• **Work instructions**
(A) According to the art catalogue below, which museum holds Edward Burtynsky's Nickel Tailings #30, Sudbury, Ontario?
(B) Please write the next part of the art catalogue below, picking up after its last sentence.

• **Source document**
= = = =

CATALOGUE

Edward Burtynsky, Nickel Tailings #30, Sudbury, Ontario (1996)
Edward Burtynsky
Nickel Tailings #30, Sudbury, Ontario
1996
Chromogenic color print
Mount Holyoke College Museum of Art
MC 1999.1

 


 

Mel Chin, The Revival Ramp (1996)
Mel Chin
Revival Ramp
1996
Hard-ground etching, soft-ground etching, engraving, photoetching and lithograph on cream-colored Asian paper
Smith College Museum of Art
SC 2002:18

Revival Ramp expands on a conceptual drawing entitled Revival Field, the plan for an experiment using hyperaccumulator vegetation (plants that extract contaminants from soil in order to detoxify polluted land). Revival Ramp illustrates the passage of time through an ecological lens. The narrative of the image begins at the bottom of the print, where Chin has borrowed Leonardo da Vinci’s A Copse of Trees (c. 1500) in order to place us in an idyllic landscape of the past. We follow the ramp through the industrial revolution into the curve of the present-day where we see the “revival field” surrounded by darkness and pollution. Continuing up the ramp, our initial path splits into three possible futures: first, a completely desolate, dystopian wasteland; second, a utopic landscape reclaimed by nature (as represented by the return of da Vinci’s A Copse of Trees); and finally, something that deftly falls between the two.

= = = =

• **Data excerpts**
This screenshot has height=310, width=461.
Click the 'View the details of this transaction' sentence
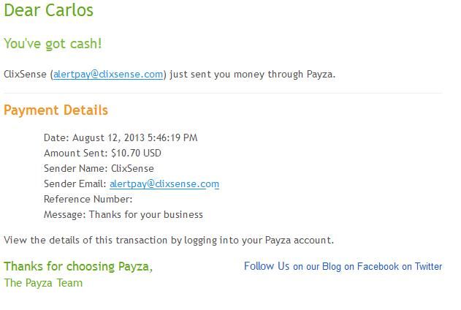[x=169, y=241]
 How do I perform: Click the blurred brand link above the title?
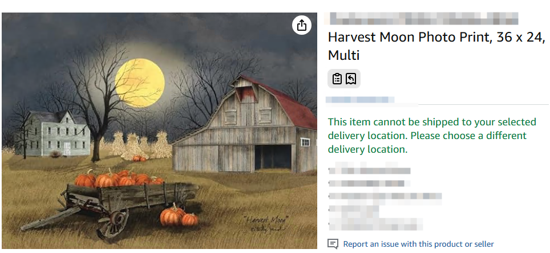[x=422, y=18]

= = = =

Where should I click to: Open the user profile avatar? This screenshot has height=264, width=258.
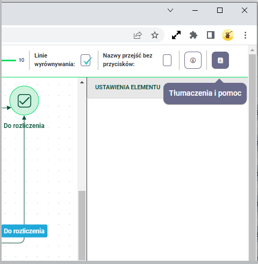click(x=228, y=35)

= = = =

• **Answer list**
(A) Mount Holyoke College Museum of Art

(B)
 


 

Binh Danh Memories of Tuol Sleng Genocide Museum #5, from the series In the Eclipse of Angkor: Tuol Sleng, Choeung Ek, and Khmer Temples (2008)
Binh Danh
Memories of Tuol Sleng Genocide Museum #5, from the series In the Eclipse of Angkor: Tuol Sleng, Choeung Ek, and Khmer Temples
2008
Chlorophyll print and resin
Mount Holyoke College Art Museum
MH 2012.5.3

The beauty of this piece comes from its tragic ephemerality. The children whose portraits are on these leaves were executed in a Khmer Rouge torture camp. With photographic positives from the Tuol Sleng Genocide Museum, Binh Danh uses the chlorophyll process, an alternative photographic method, to transfer the images by placing the positives on the growing leaves and allowing the sun to directly bleach the surfaces. By using the plant’s natural growth, Binh Danh is, in a sense, giving these children a second chance at living and dying naturally. The leaves are picked fresh, but when they are placed in a frame they begin to wither and discolor. Eventually, they will disintegrate altogether and nothing but the vague memory of these children’s faces will be left. Although the piece carries a devastating history, it preserves and elevates the lives that were stolen from the children.

 


 

Elliott Erwitt, Church at Wounded Knee (1969)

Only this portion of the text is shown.